**TO DO:** Present each line of the entries below that holds the word "This".

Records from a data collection

Content starts

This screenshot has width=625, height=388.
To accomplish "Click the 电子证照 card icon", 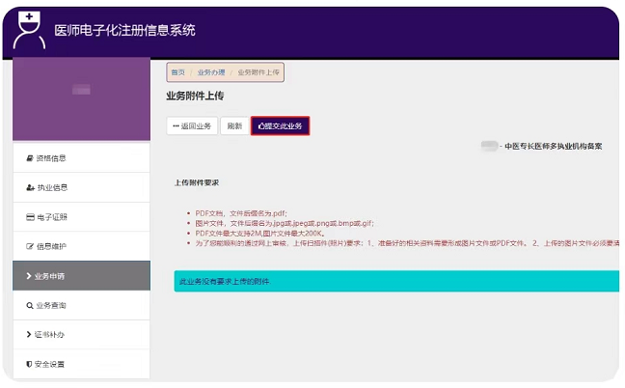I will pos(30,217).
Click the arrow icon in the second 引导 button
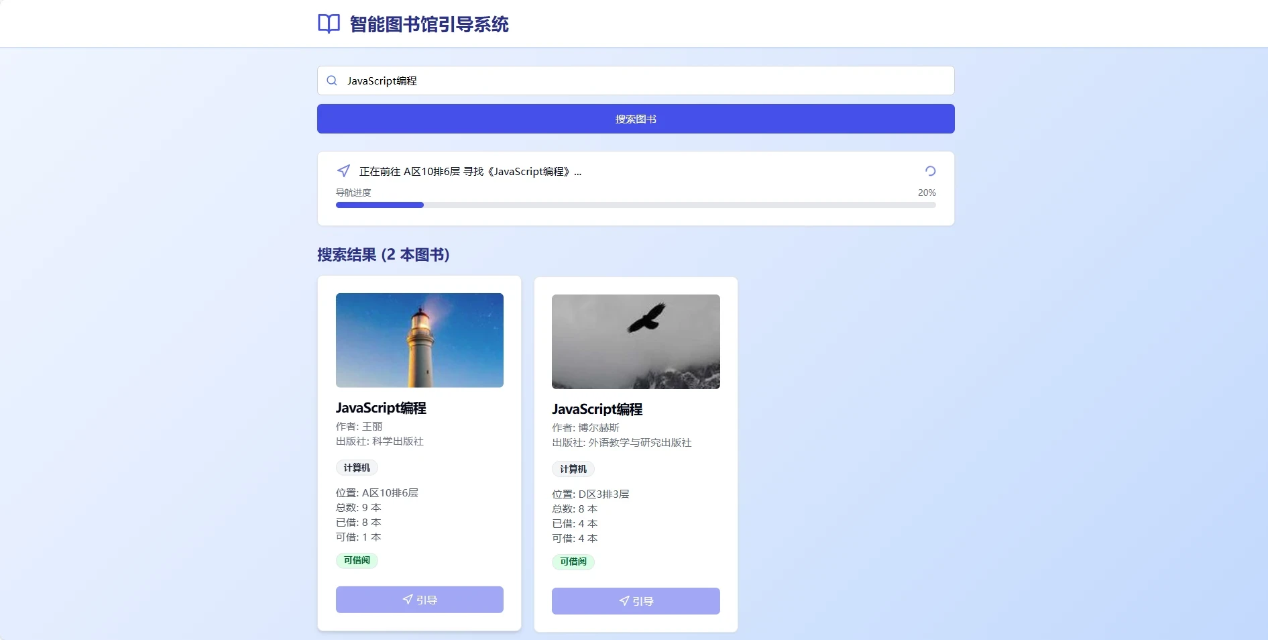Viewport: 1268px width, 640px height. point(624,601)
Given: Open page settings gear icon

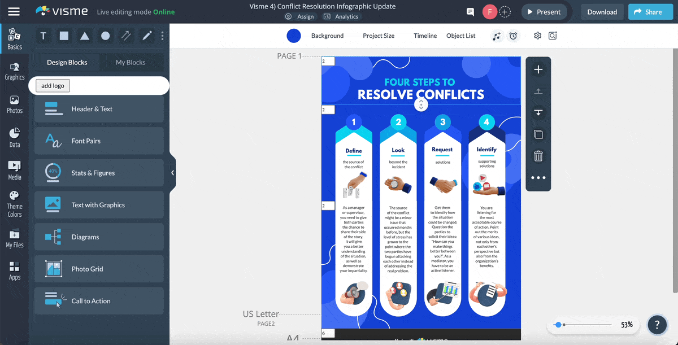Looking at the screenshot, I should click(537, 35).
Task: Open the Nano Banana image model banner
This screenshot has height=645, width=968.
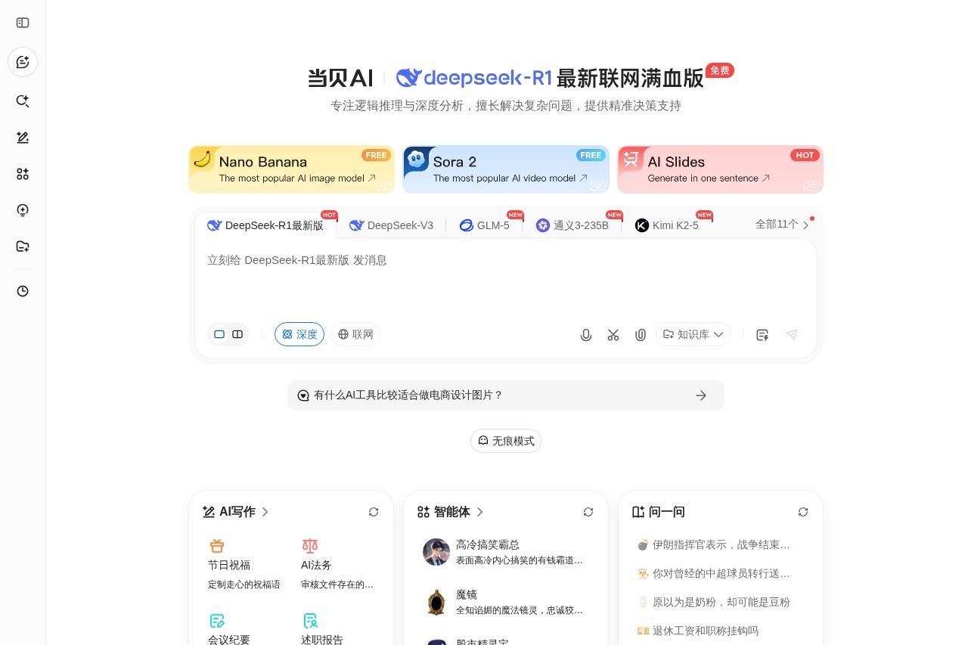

Content ends

**THE COMPLETED TASK:**
This screenshot has width=625, height=388.
This screenshot has height=645, width=968.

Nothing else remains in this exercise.